More than half of all employers said the incoming National Living Wage will have an effect on their wage bill, according to the CIPD and the Resolution Foundation. Small firms are more likely to raise prices as a result of the incoming change.
The survey of 1,037 employers found that the higher wage floor will have its greatest impact on retail and hospitality sectors, with over three-quarters of employers saying their wage bill will be affected. Over two-thirds of employers in the healthcare sector (68 per cent) also said they would be affected.
When asked to name the three most important actions they plan to take in response to the NLW, which comes into effect next April, employers were most likely to say they intended to manage these higher costs by improving efficiency or productivity (30 per cent said they would aim to do this).
This was followed by taking lower profits or absorbing the costs (22 per cent), reducing overtime and bonuses (16 per cent), raising prices (15 per cent) and reducing the number of employees through redundancies or slower recruitment (15 per cent).
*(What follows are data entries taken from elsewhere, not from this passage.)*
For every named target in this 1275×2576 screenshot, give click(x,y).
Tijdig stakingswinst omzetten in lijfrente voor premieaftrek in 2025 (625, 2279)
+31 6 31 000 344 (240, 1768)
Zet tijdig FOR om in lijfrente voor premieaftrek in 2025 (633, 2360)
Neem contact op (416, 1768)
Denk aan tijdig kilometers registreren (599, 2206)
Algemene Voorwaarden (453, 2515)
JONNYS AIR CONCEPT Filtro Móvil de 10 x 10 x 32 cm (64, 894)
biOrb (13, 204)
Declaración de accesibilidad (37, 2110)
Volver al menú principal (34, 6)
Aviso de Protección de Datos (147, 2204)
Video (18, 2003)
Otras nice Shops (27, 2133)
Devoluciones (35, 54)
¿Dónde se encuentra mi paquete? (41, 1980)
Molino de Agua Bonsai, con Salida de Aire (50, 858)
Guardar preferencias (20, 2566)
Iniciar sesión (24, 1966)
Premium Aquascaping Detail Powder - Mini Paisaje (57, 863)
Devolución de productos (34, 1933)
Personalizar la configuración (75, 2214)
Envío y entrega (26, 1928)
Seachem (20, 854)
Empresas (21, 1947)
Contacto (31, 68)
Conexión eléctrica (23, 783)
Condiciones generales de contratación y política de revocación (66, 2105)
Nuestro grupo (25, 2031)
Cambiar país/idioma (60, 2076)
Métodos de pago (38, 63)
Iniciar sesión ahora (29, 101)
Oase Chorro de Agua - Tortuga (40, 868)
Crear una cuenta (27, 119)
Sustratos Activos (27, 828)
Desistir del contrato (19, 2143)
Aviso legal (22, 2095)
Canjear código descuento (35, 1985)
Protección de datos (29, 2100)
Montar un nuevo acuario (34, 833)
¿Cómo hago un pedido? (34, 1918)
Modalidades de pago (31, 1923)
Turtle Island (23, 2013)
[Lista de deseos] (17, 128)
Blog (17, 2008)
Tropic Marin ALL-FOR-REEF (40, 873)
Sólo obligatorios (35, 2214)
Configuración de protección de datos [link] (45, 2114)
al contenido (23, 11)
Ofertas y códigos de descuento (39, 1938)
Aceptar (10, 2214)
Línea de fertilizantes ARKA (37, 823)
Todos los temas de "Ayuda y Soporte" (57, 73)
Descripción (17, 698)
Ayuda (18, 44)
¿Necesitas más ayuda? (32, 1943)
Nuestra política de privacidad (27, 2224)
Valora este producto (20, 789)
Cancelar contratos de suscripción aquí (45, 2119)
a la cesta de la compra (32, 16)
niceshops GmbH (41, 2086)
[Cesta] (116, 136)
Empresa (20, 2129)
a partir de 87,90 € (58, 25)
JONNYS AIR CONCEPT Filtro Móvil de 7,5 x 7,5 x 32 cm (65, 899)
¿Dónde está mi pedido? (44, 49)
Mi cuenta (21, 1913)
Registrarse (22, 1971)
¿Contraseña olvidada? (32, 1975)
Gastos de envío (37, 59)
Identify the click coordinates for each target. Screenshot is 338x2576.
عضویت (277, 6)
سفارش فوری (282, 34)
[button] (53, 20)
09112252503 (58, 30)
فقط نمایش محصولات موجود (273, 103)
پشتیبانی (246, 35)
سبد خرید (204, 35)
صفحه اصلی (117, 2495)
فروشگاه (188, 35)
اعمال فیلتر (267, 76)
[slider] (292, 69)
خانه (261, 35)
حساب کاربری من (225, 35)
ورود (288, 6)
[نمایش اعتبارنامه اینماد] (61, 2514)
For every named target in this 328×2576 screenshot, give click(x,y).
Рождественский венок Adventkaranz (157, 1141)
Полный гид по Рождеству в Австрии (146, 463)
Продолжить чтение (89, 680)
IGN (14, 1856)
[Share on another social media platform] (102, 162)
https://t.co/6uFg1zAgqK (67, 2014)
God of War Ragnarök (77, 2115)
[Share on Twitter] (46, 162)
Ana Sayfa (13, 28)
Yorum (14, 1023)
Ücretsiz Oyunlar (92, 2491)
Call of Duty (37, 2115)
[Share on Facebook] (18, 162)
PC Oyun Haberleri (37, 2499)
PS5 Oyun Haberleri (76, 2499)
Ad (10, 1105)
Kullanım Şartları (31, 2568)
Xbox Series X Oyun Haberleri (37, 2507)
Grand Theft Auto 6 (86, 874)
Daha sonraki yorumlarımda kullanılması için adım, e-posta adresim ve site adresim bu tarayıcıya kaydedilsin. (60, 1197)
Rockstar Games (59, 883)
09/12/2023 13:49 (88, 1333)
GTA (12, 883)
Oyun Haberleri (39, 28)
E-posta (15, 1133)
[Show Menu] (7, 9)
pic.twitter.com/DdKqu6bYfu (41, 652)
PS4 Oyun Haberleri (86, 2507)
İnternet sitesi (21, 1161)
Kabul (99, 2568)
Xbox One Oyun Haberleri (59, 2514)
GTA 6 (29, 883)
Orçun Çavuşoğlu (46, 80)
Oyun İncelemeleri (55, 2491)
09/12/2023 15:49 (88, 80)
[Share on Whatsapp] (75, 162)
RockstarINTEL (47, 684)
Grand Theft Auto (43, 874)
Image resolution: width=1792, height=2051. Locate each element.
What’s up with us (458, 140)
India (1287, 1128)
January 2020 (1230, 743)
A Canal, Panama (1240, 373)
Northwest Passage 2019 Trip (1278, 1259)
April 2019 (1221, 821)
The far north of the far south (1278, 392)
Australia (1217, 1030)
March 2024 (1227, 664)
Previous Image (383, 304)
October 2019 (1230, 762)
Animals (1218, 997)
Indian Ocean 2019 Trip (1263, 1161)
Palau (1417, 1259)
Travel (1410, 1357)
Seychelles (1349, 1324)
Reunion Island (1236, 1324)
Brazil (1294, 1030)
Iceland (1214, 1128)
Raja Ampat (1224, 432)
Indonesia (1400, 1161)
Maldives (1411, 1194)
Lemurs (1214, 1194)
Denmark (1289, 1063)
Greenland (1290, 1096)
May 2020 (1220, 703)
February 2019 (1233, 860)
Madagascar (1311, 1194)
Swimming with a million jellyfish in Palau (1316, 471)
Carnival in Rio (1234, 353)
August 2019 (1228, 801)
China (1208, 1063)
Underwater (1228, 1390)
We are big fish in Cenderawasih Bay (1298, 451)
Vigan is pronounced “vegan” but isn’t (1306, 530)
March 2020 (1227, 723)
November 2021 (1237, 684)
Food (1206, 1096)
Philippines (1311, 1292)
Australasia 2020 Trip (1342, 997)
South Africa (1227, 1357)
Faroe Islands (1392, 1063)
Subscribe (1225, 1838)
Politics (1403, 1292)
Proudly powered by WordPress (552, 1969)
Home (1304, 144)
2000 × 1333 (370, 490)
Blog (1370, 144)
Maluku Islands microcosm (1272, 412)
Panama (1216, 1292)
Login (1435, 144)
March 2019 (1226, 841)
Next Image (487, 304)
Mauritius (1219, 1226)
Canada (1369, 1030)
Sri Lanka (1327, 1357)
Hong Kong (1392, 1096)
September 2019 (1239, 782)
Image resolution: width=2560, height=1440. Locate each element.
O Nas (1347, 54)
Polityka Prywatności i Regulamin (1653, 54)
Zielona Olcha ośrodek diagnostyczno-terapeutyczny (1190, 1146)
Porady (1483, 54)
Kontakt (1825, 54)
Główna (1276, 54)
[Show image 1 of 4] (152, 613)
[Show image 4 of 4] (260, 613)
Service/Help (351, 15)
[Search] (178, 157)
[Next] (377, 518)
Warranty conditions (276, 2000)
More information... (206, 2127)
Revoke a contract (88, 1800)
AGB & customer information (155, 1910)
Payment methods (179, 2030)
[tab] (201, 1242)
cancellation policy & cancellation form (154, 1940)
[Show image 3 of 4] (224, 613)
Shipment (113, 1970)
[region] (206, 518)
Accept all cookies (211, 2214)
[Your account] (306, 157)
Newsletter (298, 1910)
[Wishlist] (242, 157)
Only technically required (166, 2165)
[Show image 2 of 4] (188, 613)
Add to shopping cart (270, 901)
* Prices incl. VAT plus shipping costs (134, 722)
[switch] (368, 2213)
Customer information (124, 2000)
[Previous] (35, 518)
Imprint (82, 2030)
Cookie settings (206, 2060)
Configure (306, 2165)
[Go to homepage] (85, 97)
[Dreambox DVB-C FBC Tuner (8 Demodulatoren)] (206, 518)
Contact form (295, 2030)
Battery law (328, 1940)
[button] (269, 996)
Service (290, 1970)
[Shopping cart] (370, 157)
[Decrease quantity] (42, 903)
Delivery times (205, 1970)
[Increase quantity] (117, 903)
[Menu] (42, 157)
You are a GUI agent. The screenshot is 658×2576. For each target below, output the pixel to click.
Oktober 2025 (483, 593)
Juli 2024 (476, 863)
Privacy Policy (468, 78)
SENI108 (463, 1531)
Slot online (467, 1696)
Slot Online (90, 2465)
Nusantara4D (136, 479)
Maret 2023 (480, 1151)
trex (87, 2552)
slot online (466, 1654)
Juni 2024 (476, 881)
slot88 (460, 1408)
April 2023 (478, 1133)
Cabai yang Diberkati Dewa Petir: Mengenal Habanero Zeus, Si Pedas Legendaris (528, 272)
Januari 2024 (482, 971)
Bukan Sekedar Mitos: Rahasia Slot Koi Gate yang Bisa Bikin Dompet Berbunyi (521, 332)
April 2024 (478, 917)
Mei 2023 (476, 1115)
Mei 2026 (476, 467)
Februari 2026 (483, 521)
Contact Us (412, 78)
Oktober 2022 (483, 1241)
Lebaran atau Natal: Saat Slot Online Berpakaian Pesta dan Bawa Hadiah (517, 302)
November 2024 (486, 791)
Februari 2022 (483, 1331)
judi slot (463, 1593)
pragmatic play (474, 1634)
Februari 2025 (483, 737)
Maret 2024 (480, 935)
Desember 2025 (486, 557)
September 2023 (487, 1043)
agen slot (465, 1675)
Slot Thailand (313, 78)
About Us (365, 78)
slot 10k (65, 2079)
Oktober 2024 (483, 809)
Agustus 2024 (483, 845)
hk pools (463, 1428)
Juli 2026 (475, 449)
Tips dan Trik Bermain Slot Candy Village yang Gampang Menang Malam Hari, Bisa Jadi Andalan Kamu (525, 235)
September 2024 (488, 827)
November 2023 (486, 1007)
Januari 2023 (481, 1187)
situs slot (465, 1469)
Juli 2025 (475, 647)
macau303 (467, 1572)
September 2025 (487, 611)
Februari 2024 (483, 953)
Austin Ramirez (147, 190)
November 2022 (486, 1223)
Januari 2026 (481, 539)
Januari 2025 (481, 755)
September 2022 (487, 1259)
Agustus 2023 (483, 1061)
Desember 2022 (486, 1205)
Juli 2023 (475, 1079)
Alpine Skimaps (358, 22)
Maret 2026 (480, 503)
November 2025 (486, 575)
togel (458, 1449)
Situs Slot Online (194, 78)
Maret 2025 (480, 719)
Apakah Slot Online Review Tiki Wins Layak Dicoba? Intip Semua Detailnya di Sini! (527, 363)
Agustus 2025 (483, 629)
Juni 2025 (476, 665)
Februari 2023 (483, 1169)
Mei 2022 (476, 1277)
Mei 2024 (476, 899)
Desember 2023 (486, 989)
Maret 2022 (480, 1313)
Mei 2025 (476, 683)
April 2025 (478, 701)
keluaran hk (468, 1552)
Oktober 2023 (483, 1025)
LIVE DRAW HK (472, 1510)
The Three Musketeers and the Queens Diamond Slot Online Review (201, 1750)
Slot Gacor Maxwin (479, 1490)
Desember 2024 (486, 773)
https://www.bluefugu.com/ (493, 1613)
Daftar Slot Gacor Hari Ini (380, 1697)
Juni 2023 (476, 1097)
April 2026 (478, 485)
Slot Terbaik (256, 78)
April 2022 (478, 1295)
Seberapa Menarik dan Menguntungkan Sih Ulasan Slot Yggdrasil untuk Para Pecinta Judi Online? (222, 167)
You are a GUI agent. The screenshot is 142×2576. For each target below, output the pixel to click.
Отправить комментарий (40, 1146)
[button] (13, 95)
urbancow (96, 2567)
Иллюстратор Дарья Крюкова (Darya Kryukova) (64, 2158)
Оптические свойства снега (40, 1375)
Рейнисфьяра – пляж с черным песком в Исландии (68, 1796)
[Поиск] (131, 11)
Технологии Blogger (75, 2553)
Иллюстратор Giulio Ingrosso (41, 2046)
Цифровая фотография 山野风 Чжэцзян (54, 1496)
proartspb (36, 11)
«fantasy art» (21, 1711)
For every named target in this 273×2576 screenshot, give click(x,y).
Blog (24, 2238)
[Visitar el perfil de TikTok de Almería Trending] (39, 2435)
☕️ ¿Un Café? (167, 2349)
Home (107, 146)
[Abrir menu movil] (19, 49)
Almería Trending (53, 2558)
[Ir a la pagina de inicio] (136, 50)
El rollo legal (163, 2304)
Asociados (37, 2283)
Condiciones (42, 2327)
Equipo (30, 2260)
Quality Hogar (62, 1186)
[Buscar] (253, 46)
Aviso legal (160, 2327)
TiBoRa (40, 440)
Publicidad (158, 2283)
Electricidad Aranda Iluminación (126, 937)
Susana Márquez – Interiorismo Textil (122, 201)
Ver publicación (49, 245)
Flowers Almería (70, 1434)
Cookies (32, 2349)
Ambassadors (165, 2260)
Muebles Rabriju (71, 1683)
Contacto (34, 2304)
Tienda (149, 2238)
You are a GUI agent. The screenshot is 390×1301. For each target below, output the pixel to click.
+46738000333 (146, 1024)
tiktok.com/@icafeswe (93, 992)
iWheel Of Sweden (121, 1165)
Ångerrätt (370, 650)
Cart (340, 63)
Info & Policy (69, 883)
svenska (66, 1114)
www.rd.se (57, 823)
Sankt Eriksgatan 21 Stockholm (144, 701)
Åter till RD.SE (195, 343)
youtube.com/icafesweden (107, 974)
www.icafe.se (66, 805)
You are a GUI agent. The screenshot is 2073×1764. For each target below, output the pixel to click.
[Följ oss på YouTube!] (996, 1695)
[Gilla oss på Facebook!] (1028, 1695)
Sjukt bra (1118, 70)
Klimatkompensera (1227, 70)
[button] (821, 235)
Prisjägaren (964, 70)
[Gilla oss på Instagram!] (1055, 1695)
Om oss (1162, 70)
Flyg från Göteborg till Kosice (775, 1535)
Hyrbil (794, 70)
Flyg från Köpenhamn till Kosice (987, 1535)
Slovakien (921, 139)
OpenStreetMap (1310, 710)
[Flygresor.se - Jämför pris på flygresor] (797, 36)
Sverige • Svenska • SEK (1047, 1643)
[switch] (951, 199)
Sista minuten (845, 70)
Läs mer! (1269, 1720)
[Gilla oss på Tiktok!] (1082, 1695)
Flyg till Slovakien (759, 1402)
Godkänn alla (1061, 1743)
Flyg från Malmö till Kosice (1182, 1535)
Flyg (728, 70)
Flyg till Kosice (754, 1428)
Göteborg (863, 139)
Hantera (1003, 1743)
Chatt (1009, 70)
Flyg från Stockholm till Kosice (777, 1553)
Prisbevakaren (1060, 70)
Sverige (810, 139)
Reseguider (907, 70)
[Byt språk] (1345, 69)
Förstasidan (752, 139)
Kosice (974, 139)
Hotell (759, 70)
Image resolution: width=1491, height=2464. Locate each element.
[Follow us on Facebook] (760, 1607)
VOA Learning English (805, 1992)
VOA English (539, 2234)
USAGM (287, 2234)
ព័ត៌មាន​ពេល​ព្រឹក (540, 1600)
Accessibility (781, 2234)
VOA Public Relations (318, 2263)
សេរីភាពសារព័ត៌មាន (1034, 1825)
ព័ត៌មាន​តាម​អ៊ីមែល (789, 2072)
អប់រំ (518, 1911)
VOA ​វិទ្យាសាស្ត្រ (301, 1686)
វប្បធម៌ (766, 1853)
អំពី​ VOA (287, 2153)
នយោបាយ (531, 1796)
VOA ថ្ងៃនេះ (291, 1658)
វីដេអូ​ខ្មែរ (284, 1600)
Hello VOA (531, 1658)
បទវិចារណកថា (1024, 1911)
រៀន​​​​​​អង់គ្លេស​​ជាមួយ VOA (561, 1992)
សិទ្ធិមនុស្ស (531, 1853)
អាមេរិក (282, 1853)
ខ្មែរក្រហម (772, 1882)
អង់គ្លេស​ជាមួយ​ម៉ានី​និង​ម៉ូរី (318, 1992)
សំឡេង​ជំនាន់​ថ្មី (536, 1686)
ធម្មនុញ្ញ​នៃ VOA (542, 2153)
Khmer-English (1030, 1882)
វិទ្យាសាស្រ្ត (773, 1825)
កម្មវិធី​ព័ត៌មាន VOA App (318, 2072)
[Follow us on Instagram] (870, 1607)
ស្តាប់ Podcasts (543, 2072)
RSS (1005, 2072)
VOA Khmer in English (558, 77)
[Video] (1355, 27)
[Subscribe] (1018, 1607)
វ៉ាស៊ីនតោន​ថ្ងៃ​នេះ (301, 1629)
The responses differed by type of employer, with small businesses much more likely to raise prices – a quarter of them said they would do so – as opposed to larger companies (with 250+ staff) at ten per cent.
Similarly, public sector employers were more likely to cut the size of their workforce as a result of the introduction of a National Living Wage – 21 per cent said they would cut the workforce compared to 13 per cent of private sector firms.
While the CIPD and RF said it was good news so many employers intended to raise productivity in response to the new higher wage floor, they warned that securing these gains may be difficult.
Conor D’Arcy, policy analyst at the Resolution Foundation, said it was important “that firms are given the necessary support to boost productivity”.
Just over a quarter of those surveyed felt that cuts to corporation tax and national insurance would offset at least some of the extra wage costs, though only one in ten said the tax cuts would offset most or all of the increased costs. The research pointed out that many employers hadn’t assessed the full impact of the range of taxation changes, with 30 per cent unable to give a response.
Mark Beatson, chief economist at the CIPD, said: the National Living Wage was “a bombshell for most employers” when it was announced in July and as it comes into force in April “does not give employers a lot of time to prepare”.
“Hence we found 26 per cent of employers in September saying it was still too soon to say how they would manage the cost implications,” he added.
With George Osborne’s Autumn Budget on the horizon, Beatson said more support could be provided to firms grappling with the National Living Wage “it might be better delivered through enhanced business support or special help for the care sector, rather than shaving small amounts off general business taxation”.
Recent research from Xactly said UK employees thought the best route to increased productivity would be through financial incentives, but nearly half of them won’t have the opportunity to receive one.